Manchester by the Sea focuses on Lee Chandler (Casey Affleck), who is asked to take care of his teenage nephew after the boy’s father suddenly dies, and must come to terms his past upon returning to his hometown. This plot and the marketing for the film make it seem very simple and somewhat familiar, but this movie is actually one of the most complex, heartbreaking, and exceptional films to be released in the last few years. I’ve seen performances in which actors feel like people instead of actors, but it’s hard to think of another time when a film doesn’t feel like it’s a film, because of how realistic the experience is. Every line and scene feels very authentic and almost like it wasn’t even written. The performances are also terrific, without a doubt. The hype for Casey Affleck’s performance, including a Golden Globe win and an Oscar nomination, is well deserved, as he delivers the most affecting performance I’ve seen this year. He doesn’t deliver a big scene that you can tell will be screened at the Oscars when his name is read, but the melancholy and soul he fills his character with is so real and moving that you go from hating Lee in the first minutes to empathizing with him by the end. Lucas Hedges delivers one of the greatest performances by a younger actor in recent years, and I felt so pulled into his role that I barely felt like he was acting, either. Michelle Williams is also exquisite and heart-wrenching as Lee’s ex-wife, who only has a few scenes but none of which aren’t memorable.

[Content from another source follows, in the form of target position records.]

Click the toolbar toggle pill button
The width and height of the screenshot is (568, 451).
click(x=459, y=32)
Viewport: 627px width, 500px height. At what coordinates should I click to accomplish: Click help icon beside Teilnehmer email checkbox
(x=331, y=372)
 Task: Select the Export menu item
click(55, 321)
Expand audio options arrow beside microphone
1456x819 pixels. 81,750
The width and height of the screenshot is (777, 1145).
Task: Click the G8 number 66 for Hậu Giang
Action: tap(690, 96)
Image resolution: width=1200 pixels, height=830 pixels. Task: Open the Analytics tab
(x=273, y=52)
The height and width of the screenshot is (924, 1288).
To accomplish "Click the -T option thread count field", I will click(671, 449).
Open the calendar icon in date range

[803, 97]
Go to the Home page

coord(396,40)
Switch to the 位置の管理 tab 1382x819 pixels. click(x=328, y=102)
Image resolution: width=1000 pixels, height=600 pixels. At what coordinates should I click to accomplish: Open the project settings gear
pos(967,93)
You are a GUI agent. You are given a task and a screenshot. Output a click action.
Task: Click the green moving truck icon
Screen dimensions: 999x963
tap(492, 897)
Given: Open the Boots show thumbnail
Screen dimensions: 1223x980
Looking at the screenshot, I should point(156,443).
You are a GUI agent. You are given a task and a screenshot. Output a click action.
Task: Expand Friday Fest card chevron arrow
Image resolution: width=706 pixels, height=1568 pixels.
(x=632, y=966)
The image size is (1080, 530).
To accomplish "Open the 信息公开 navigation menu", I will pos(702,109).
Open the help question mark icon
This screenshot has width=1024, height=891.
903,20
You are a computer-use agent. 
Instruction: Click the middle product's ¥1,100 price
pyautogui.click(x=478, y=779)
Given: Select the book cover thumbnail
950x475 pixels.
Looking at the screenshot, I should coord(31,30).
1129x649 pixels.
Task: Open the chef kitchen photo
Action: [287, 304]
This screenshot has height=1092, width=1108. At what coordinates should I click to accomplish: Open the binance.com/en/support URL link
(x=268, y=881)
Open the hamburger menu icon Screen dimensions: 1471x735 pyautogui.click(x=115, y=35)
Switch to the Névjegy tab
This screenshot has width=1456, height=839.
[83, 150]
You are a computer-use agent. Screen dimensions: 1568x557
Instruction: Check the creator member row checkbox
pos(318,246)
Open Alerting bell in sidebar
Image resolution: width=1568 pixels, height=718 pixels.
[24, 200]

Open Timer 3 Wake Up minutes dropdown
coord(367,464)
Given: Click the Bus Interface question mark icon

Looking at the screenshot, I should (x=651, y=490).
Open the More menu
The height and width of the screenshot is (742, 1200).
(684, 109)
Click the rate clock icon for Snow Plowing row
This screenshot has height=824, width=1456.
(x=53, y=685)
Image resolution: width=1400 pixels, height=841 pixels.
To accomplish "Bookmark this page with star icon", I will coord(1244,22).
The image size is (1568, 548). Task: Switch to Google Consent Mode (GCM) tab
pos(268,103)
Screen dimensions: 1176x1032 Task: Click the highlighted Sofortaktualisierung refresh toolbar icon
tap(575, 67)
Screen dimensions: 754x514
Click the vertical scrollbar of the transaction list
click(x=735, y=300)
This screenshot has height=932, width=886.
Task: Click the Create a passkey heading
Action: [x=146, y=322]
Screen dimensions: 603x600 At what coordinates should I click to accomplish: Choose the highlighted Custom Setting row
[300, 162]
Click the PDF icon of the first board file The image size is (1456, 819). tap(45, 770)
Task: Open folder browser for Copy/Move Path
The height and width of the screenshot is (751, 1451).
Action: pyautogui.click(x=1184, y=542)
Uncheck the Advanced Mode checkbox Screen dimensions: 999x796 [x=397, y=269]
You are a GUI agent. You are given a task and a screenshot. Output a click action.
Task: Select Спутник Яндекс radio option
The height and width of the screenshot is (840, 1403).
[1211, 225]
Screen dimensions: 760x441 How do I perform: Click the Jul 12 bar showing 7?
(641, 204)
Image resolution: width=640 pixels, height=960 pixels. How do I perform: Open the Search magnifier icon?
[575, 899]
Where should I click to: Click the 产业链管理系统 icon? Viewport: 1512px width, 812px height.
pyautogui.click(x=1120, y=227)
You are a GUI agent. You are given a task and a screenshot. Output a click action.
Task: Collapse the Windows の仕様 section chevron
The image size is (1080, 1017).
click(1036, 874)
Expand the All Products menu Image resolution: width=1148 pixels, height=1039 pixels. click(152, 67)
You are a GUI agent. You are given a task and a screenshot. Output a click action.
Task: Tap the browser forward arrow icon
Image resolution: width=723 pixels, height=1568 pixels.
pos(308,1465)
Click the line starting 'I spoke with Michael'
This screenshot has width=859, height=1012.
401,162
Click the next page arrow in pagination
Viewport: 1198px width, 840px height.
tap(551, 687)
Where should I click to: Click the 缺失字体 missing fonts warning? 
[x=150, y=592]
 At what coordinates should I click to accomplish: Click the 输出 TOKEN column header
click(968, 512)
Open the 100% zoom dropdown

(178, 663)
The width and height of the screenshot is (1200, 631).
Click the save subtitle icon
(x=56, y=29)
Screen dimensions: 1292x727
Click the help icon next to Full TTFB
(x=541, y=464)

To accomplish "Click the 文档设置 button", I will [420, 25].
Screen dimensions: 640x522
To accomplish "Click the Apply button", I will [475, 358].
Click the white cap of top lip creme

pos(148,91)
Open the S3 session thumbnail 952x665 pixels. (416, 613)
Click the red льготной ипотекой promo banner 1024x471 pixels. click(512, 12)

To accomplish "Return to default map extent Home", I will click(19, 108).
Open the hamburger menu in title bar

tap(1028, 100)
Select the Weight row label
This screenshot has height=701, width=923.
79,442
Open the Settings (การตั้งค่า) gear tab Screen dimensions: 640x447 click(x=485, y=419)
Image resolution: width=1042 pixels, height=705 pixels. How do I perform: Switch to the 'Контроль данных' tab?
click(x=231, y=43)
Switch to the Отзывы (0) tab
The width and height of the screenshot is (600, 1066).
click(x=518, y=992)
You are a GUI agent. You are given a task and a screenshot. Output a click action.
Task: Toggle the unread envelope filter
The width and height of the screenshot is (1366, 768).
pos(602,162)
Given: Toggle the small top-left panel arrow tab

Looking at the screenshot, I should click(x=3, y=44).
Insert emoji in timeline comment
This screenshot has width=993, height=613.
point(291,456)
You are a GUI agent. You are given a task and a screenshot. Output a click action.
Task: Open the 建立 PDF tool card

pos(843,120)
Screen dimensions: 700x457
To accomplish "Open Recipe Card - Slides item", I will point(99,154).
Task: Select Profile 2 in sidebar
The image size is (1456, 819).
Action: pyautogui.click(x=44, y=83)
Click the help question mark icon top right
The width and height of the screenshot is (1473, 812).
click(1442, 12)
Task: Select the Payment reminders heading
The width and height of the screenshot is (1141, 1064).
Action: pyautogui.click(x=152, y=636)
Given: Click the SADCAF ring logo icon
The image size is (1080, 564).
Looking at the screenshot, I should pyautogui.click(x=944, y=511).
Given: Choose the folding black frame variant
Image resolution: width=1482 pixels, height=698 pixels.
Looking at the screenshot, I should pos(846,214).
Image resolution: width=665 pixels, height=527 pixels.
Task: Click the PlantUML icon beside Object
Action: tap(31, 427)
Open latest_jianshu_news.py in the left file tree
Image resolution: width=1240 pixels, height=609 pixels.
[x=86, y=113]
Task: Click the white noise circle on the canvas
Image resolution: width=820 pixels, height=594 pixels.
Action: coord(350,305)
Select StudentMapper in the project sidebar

What audiences are sure to remember the most after seeing Manchester by the Sea is its gut-punching emotion, as a large portion of the film is very depressing and tough to experience. The emotional connection established between the audience and the main character is so strong that some events in the film feel much more effective and powerful than they would if the writing was any less spectacular than it was. Writer-director Kenneth Lonergan makes us not only care about the characters but he goes as far as making us experience these events with them. Whenever something out-of-the-ordinary happened, something as small as the shatter of a glass, the reaction the audience in my theater had, as well as myself, was much stronger than it would be in films such as blockbusters, because we were made to feel like we were going through these events as well. One thing that surprised me is that, even in all the sadness that’s being thrown at you, Lonergan was able to sneak in a few moments of great humor, and it’s not there to distract or turn the story upside down. The themes the movie will leave you thinking about can be connected to by everyone, as the film focuses on the strength of family, brotherhood, and parenthood. Manchester by the Sea is a riveting achievement that is able to leave a huge impact on you after watching it, even without beautiful cinematography and visuals like others among the year’s best films such as La La Land and Arrival. It has an authentic sense of humanity rather than of a film, and the performances are by far the best of the year. This movie is guaranteed to break your heart and impact you unlike many films this decade, as it’s a mature, brilliant, and flawless experience that must be viewed before this year’s Oscars.